Inoltre, non per smorzare gli entusiasmi, ma la sentenza di cui stiamo parlando, positiva sotto molteplici aspetti e che riconosce alcune legittimità violate, è di primo grado e nulla vieta che, andando avanti con i successivi gradi di giudizio, si possa incorrere in qualche “incidente” di percorso che vanifichi gli obiettivi fin qui raggiunti, gettando nella solita disperazione e confusione famiglie intere che già devono affrontare il duplice problema: la disabilità e/o l’anzianità del familiare e la difficoltà economica.
Per riepilogare…
Se un anziano non autosufficiente e ultrasessantacinquenne viene ricoverato in una RSA, la retta va pagata solo con le sue sostanze, ovvero con i suoi redditi e/o beni patrimoniali.
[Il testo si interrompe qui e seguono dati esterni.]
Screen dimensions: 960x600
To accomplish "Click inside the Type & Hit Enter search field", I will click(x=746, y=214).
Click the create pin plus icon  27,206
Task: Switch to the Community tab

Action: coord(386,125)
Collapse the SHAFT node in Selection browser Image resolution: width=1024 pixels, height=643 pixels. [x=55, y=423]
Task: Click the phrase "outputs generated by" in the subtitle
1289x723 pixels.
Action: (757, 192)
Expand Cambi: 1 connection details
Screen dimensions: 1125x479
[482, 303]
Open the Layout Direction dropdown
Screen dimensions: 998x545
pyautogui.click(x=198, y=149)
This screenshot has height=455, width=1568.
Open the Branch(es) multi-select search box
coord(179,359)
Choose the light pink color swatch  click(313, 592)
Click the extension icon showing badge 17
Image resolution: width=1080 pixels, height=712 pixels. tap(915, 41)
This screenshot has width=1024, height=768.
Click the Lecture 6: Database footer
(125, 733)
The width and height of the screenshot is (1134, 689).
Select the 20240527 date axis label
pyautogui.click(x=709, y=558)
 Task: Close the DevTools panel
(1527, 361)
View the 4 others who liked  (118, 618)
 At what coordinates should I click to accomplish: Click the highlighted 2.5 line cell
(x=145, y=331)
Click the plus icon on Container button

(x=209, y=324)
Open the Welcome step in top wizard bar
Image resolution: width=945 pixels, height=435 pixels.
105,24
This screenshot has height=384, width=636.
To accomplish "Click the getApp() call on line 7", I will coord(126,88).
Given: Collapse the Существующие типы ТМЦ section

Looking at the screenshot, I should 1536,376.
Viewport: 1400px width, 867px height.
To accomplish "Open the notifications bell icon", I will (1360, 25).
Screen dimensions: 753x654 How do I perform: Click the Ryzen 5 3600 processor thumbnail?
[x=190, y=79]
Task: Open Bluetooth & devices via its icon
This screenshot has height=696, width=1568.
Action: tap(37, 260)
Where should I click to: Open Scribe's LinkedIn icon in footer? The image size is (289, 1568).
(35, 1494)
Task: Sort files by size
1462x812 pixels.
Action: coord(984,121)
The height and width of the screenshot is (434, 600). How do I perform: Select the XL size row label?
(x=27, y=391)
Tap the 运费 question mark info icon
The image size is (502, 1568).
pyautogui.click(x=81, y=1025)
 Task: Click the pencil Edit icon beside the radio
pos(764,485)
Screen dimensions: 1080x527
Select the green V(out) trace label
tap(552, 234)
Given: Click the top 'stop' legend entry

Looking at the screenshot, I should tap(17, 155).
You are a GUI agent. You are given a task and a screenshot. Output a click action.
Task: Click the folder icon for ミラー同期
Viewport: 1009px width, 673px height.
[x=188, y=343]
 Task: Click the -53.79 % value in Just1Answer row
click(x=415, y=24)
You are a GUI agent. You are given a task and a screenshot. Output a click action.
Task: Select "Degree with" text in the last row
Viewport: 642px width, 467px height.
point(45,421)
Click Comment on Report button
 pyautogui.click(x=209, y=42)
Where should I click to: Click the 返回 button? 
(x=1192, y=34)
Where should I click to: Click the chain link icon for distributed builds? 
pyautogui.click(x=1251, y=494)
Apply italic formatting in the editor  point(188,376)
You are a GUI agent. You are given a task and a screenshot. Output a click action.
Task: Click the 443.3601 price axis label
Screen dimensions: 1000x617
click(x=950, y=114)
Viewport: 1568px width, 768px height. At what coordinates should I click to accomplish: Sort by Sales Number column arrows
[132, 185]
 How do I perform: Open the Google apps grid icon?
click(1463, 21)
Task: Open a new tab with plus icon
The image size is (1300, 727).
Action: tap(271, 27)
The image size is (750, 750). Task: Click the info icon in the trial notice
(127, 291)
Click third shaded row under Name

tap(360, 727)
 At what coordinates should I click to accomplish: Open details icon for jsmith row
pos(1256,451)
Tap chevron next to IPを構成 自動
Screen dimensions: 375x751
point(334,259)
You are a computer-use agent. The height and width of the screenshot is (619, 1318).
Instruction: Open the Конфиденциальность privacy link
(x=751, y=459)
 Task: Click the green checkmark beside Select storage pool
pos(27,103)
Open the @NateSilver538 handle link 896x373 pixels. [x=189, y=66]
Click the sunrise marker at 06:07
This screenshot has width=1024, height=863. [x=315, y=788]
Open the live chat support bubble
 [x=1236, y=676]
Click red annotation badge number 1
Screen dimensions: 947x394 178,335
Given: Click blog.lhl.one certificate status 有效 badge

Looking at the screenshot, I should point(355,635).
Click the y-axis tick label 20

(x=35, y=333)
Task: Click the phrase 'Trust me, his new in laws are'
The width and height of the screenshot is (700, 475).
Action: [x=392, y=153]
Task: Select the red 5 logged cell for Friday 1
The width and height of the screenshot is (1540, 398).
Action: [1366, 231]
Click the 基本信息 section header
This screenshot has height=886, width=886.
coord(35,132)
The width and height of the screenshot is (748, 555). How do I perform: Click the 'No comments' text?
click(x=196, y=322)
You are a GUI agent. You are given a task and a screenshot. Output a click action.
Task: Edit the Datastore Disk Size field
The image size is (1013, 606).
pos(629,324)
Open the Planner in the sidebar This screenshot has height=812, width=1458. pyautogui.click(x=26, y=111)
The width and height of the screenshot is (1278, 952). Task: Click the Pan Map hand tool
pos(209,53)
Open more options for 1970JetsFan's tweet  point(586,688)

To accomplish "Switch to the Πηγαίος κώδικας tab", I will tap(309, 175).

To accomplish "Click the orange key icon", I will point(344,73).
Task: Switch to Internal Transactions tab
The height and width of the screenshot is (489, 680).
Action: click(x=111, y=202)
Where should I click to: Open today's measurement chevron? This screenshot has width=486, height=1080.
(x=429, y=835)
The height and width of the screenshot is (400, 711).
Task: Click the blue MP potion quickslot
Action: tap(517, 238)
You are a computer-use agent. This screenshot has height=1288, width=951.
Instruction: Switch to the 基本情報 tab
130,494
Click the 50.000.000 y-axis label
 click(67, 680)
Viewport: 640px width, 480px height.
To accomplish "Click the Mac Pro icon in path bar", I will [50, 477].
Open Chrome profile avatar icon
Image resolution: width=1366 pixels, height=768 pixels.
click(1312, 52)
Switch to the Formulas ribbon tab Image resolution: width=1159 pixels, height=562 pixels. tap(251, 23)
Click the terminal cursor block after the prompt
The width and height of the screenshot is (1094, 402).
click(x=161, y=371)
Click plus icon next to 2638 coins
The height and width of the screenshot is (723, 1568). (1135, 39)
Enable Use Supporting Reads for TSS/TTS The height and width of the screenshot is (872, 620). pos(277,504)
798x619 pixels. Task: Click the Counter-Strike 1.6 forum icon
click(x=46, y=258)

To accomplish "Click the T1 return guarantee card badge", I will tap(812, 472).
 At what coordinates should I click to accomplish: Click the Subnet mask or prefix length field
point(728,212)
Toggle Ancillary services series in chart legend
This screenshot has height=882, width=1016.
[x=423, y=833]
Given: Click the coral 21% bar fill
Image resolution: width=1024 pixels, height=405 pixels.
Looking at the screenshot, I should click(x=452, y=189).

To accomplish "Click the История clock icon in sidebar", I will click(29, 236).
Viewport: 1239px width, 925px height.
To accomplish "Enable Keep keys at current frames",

I parenti non sono tenuti a partecipare per integrare la retta mensile.
Se l’anziano dovesse essere non abbiente e privo di proprie risorse economiche, a farsi carico della sua permanenza in RSA convenzionata dev’essere il Comune di residenza.
I malati di Alzheimer, al momento, sembra che non debbano pagare nulla perché se ne deve far carico il Servizio Sanitario Nazionale.
È capitato, capita e accadrà ancora che queste norme possano essere disattese e, in tal caso, ci si ritroverebbe a doversi scontrare, anche giudiziariamente, con chi si fa lecito trasgredire.
Non è inusuale infatti che i Comuni impongano ai parenti legittimati la sottoscrizione di un impegno a versare in proprio la retta del familiare.
Io stessa, nel mio articolo del 13 settembre 2015 (Ancora Incertezze Su Chi Paga La Retta Della Casa Di Riposo), confortata da una sentenza della Cassazione, avevo accennato a delle indicazioni sulla possibilità di inoltrare lettera di disdetta per interrompere qualsiasi prassi scorretta e illegittima posta in essere dai Comuni, ma avevo anche concluso che, in mancanza del pagamento, seppure l’anziano non può essere messo alla porta, con tutta probabilità potrebbe “patire” vessazioni di ogni tipo che lo costringerebbero (o ci costringerebbero) a togliere l’incomodo autonomamente.
Qui ci sarebbe da aprire un altro capitolo sull’opportunità o meno di videosorvegliare gli ambienti in cui vi è permanenza di persone che non sanno o non possono tutelare la loro incolumità verso un certo tipo di personale dipendente che, con comportamenti illeciti e spietati, adombrano l’operato di chi assiste benevolmente e professionalmente i nostri cari, piccoli o grandi che siano.